Staid, Andrea; Fleming, Elizabeth S.; Gunda, Thushara; Jackson, Nicole D.

U.S. critical infrastructure assets are often designed to operate for decades, and yet long-term planning practices have historically ignored climate change. With the current pace of changing operational conditions and severe weather hazards, research is needed to improve our ability to translate complex, uncertain risk assessment data into actionable inputs to improve decision-making for infrastructure planning. Decisions made today need to explicitly account for climate change – the chronic stressors, the evolution of severe weather events, and the wide-ranging uncertainties. If done well, decision making with climate in mind will result in increased resilience and decreased impacts to our lives, economies, and national security. We present a three-tier approach to create the research products needed in this space: bringing together climate projection data, severe weather event modeling, asset-level impacts, and contextspecific decision constraints and requirements.
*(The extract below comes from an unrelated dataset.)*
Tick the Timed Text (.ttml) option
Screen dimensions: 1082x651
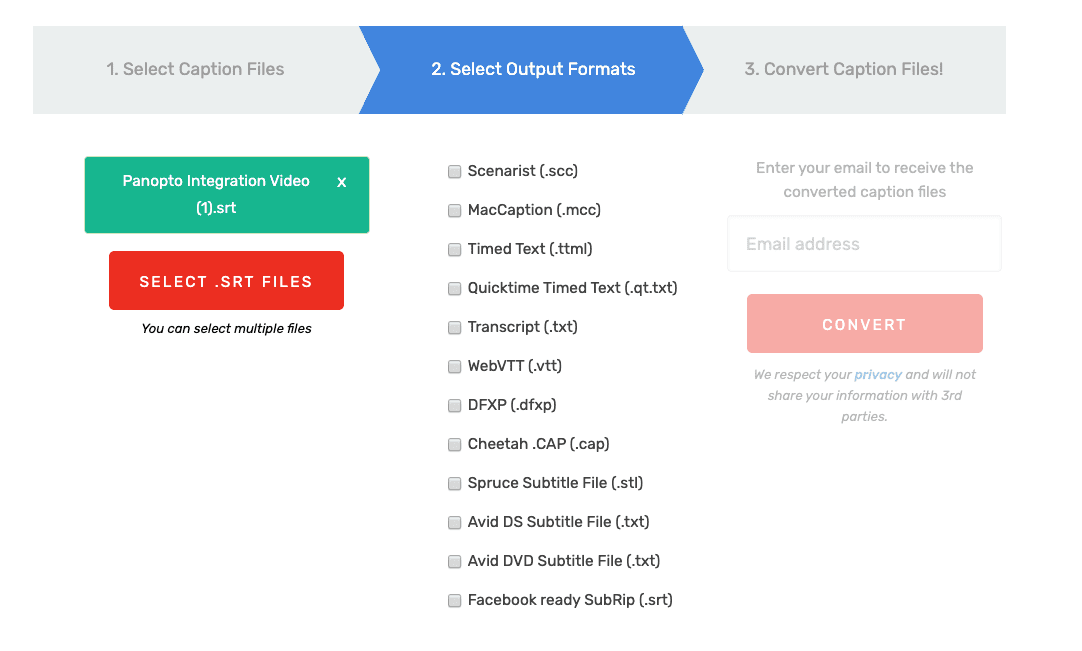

At each step, it is crucial to capture uncertainties and to communicate those uncertainties to decision-makers. While many components of the necessary research are mature (i.e., climate projection data), there has been little effort to develop proven tools for long-term planning in this space. The combination of chronic and acute stressors, spatial and temporal uncertainties, and interdependencies among infrastructure sectors coalesce into a complex decision space. By applying known methods from decision science and data analysis, we can work to demonstrate the value of an interdisciplinary approach to climate-hazard decision making for longterm infrastructure planning.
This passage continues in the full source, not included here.